L’autre histoire du Canada

Nous sommes en mars 1917. Un mois avant, d’immenses manifestations de travailleuses éclatent dans les grandes villes de Russie. « Le pain, la paix et la démocratie » : c’est un mouvement de masse qui réussit à amener les soldats du côté de la révolution. Le roi issu d’une monarchie vieille de 350 ans démissionne. Le régime est en ruine.
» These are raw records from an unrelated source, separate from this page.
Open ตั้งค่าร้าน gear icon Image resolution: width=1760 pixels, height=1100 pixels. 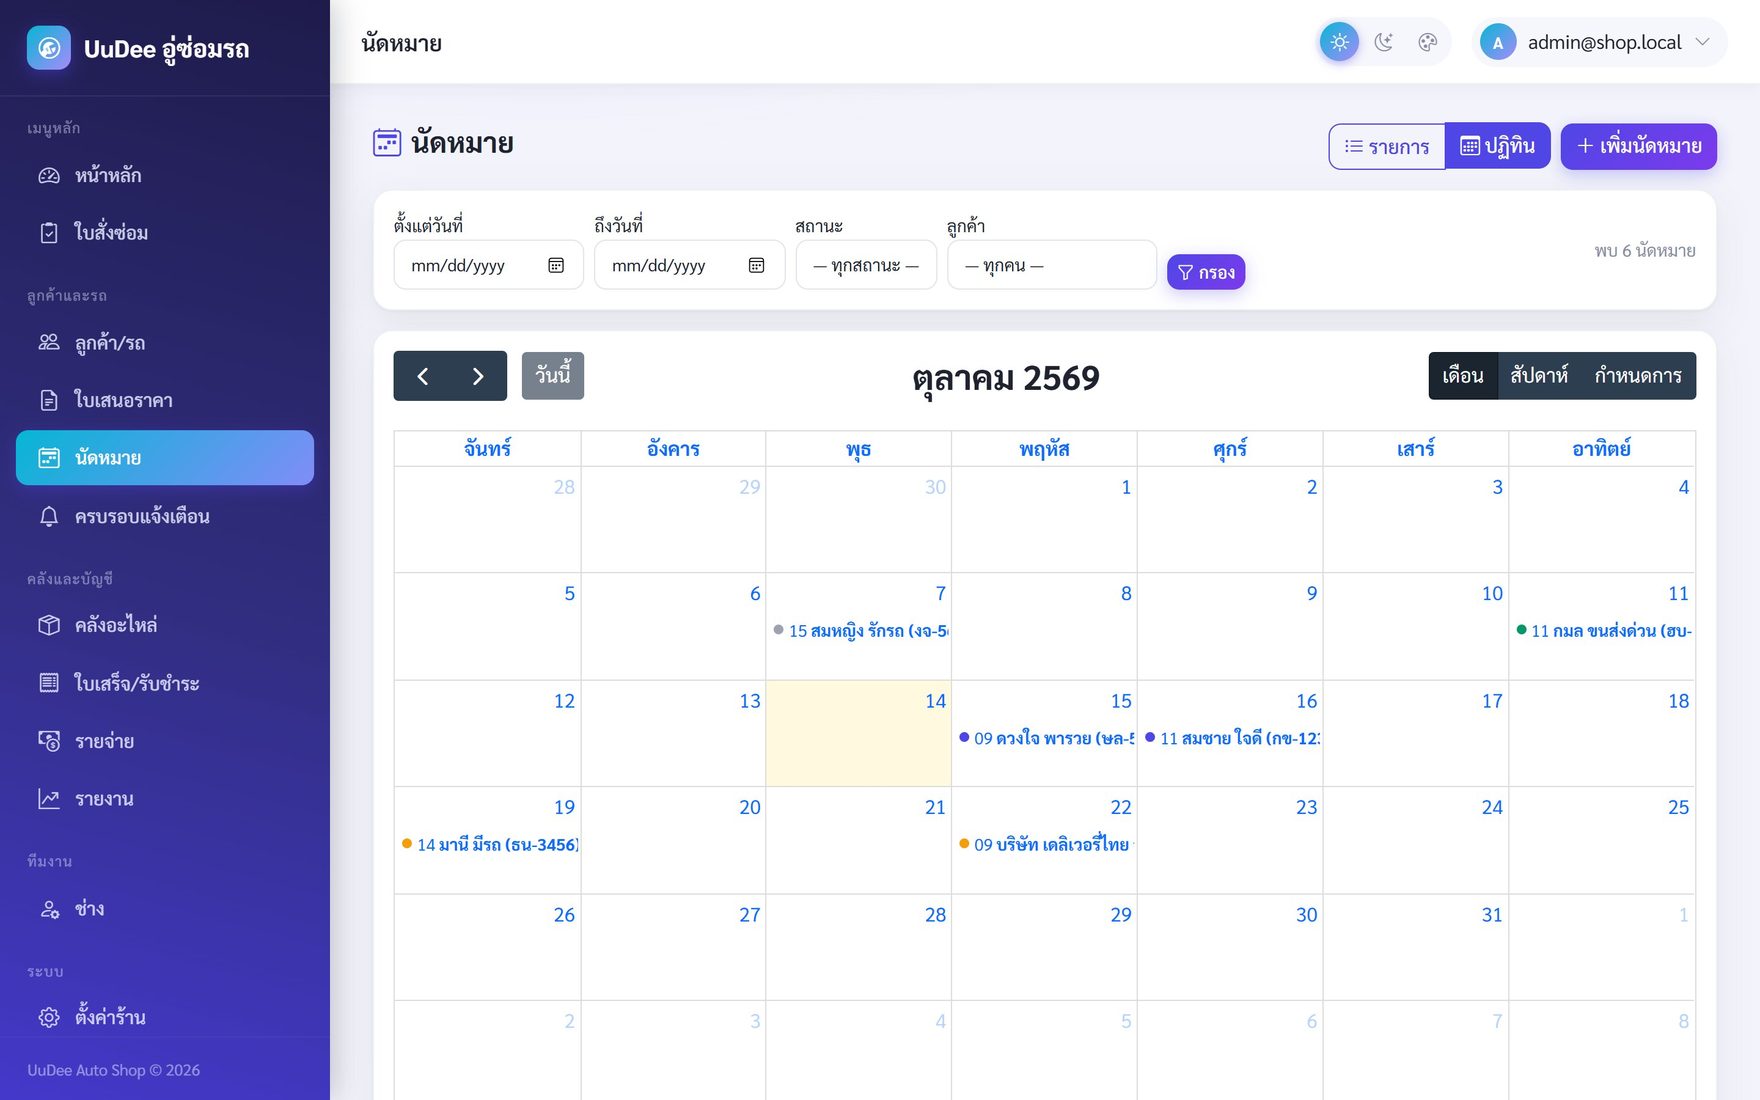pos(49,1017)
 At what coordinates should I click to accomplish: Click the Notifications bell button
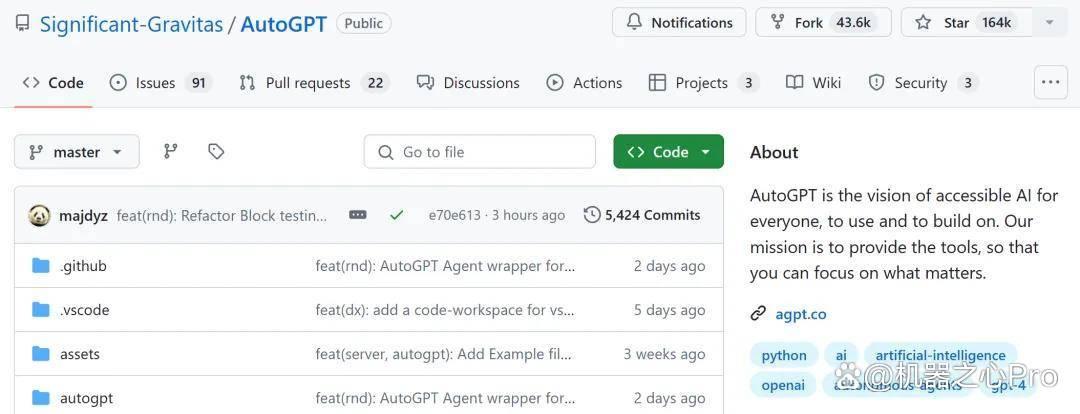[678, 23]
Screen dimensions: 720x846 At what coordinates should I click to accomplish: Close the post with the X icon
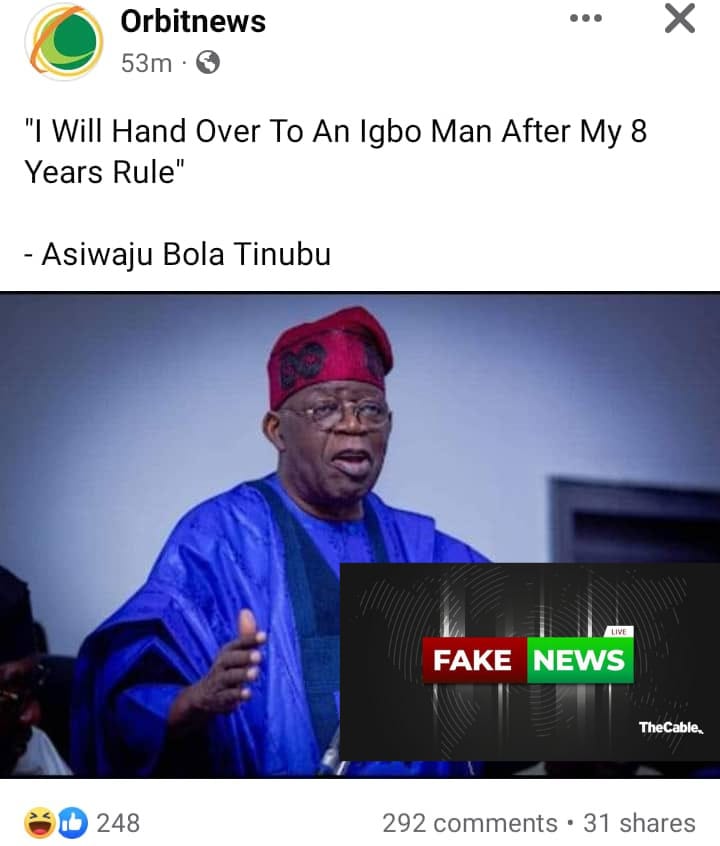point(680,19)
Les nombreux exilés révolutionnaires russes dispersés aux quatre coins du monde essaient de rentrer en Russie au plus vite. Comme Lénine par exemple, alors en Suisse. Trotski, qui a présidé le soviet des travailleurs à Petrograd en 1905, est à New York avec sa famille. Il s’embarque dans un bateau à destination de la Suède, lequel fait escale à Halifax. Aussitôt accosté, le navire est inspecté par les autorités navales britanniques, qui contrôlent effectivement le port dans ce pseudo État indépendant.

Trotski, sa femme et ses deux enfants sont mis en détention. Trotski finit par comprendre que les services britanniques veulent l’empêcher de parvenir en Russie, de peur qu’il n’aide à la révolution et de mettre fin à la guerre.

Le leader révolutionnaire se retrouve dans un camp sordide où s’entassent plus de 800 personnes, essentiellement des prisonniers de guerre allemands. Les conditions sont infamantes. On ne lui donne même pas la permission de contacter les autorités consulaires russes. Égal à lui-même, Trotski anime les discussions parmi les détenus. Durant les longues journées, on l’écoute avidement parler de la révolution qui s’en vient, de Lénine, de Rosa Luxemburg, de la complicité entre les puissances impérialistes et des monarchies sans scrupule, de Moscou à Londres !

Au bout d’un mois, le Soviet de Moscou s’agite pour exiger la libération de Trotski. Finalement, les représentants de sa Majesté décident de le laisser partir. En quittant le camp, Trotski est escorté par des centaines de prisonniers allemands qui pleurent et qui chantent l’Internationale. Une scène émouvante, qui lui restée en mémoire toute sa vie.

Quelques plus tard en octobre, la révolution franchit un bond avec l’établissement du nouveau pouvoir soviétique. Trotski se retrouve au premier plan en tant que président du Soviet et avec mandat de négocier la fin des combats avec l’Allemagne. La monarchie allemande pense qu’elle peut profiter de la dislocation de l’armée russe pour exiger des conditions inacceptables. Les révolutionnaires russes s’adressent par-dessus les généraux aux soldats allemands : « allez-vous continuer à vous faire tuer pour vos généraux et vos seigneurs » ?! En octobre 1918, le message est entendu, Les ouvriers, les soldats, les matelots allemands, se révoltent. Une autre monarchie est emportée par le torrent.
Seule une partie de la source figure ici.